Each party shall have the right to take
the deposition of one individual and any expert witness designated by another
party. Each party also shall have the right to propound requests for production
of documents to any party. Additional discovery may be had by mutual
agreement of the parties or where the Arbitrator selected so orders pursuant to
a request by either party. Each party shall have the right to subpoena
witnesses and documents for the arbitration, as well as documents relevant to
the case from third parties.
(Parker Decl. Exh. A. § 11 [emphasis added].) Plaintiff
contends that the restrictions in this provision are unconscionable, relying on
Fitz v. NCR Corp (2004) 118 Cal.App.4th 702. However, as Defendants
state in reply, the agreement in Fitz constrained the arbitrator’s
discretion to order additional discovery unless the parties could demonstrate
that a fair hearing was impossible without further discovery. (Fitz, supra¸118
Cal.App.4th at 716.) In contrast, well-established California precedent holds
that discovery provisions in arbitration agreements that limit discovery to a
single person are not unconscionable where, as here, they give the arbitrator
discretion to allow more discovery as needed. (See Dotson v. Amgen Inc.
(2010) 181 Cal.App.4th 975, 984.) Thus, Plaintiff has not demonstrated
substantive unconscionability on this basis.
Finally,
Plaintiff contends that the agreement is substantively unconscionable because
it states that its scope covers claims “without limitation” arising out of or
related to Plaintiff’s employment. Plaintiff thus argues that a literal reading
of this language extends the agreement to cover any disputes between Plaintiff
and Defendants or their affiliates, even claims outside the employment context.
Plaintiff cites no statute or precedent establishing that this ambiguity
renders the agreement substantively unconscionable. The Court declines to
conclude that this provision renders the agreement substantively
unconscionable.
As
Plaintiff has not demonstrated substantive unconscionability, Plaintiff has not
established that the agreement is unconscionable.
CONCLUSION:
Accordingly, Defendants’ Motion to Compel
Arbitration is GRANTED.
This matter is ordered stayed
pending resolution of the arbitration. All hearings are advanced to this date
and placed off-calendar.
The Court sets a status conference
for December 19, 2023, at 8:30 AM regarding the status of the arbitration.

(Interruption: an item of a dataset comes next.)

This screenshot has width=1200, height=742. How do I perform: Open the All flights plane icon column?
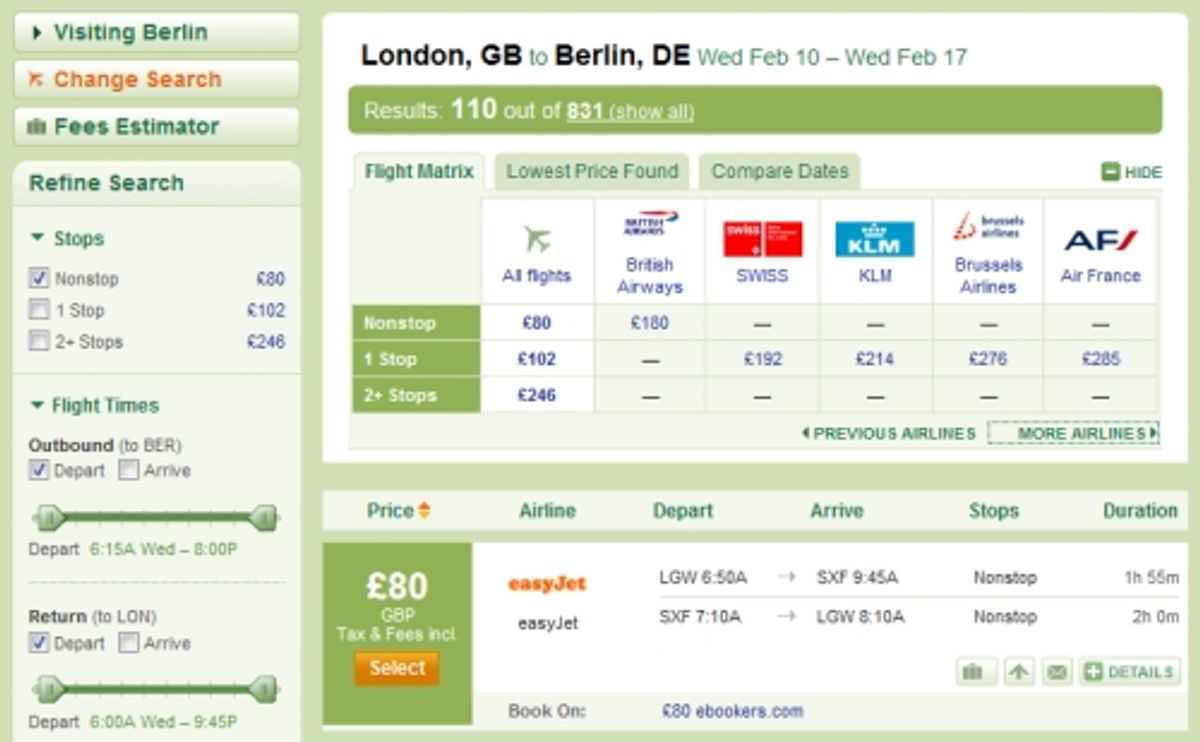pyautogui.click(x=537, y=238)

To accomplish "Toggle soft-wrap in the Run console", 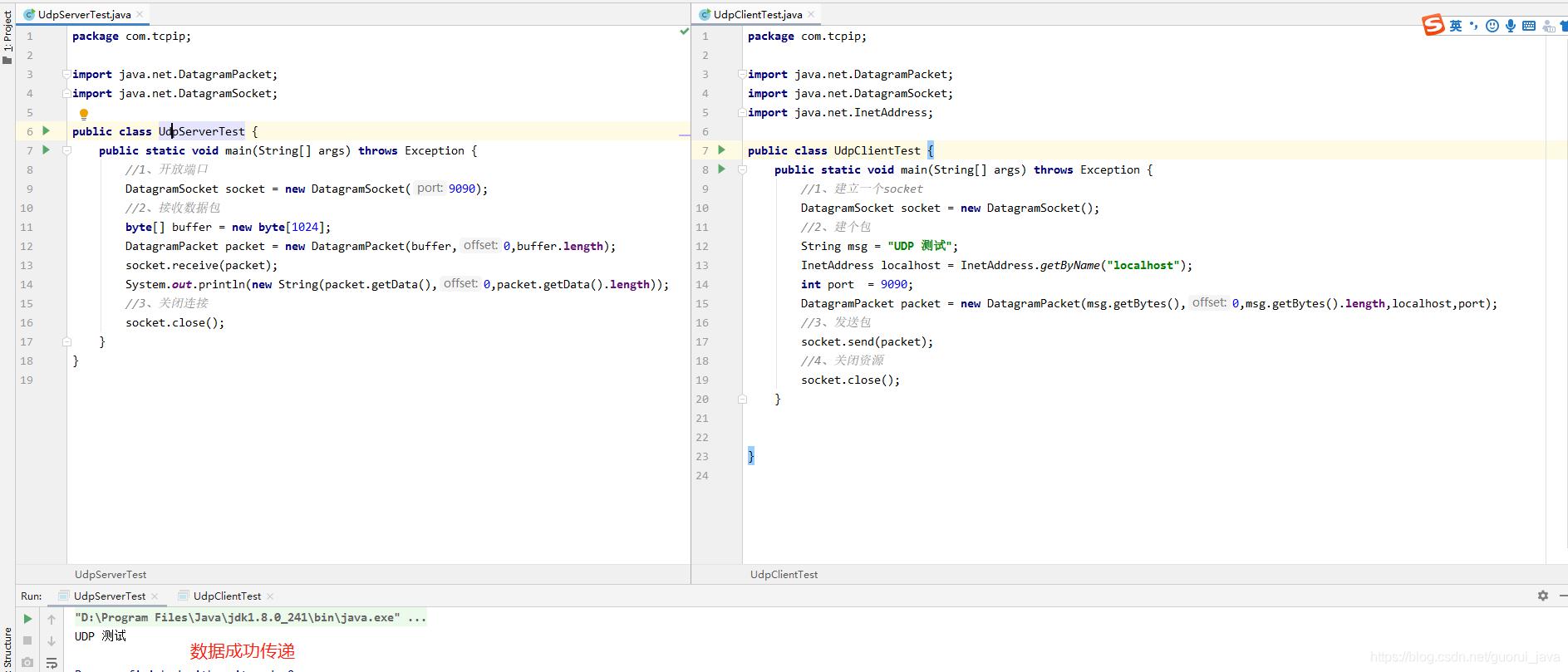I will click(52, 663).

Moving Parties to give notice.
IT IS SO ORDERED.
Dated: December 19,
2022 ___________________________________
Theresa
M. Traber
Judge
of the Superior Court
Any party may submit on the
tentative ruling by contacting the courtroom via email at Smcdept47@lacourt.org by no later than 4:00 p.m. the day
before the hearing. All interested parties must be copied on the email. It
should be noted that if you submit on a tentative ruling the court will still
conduct a hearing if any party appears. By submitting on the tentative you
have, in essence, waived your right to be present at the hearing, and you
should be aware that the court may not adopt the tentative, and may issue an
order which modifies the tentative ruling in whole or in part.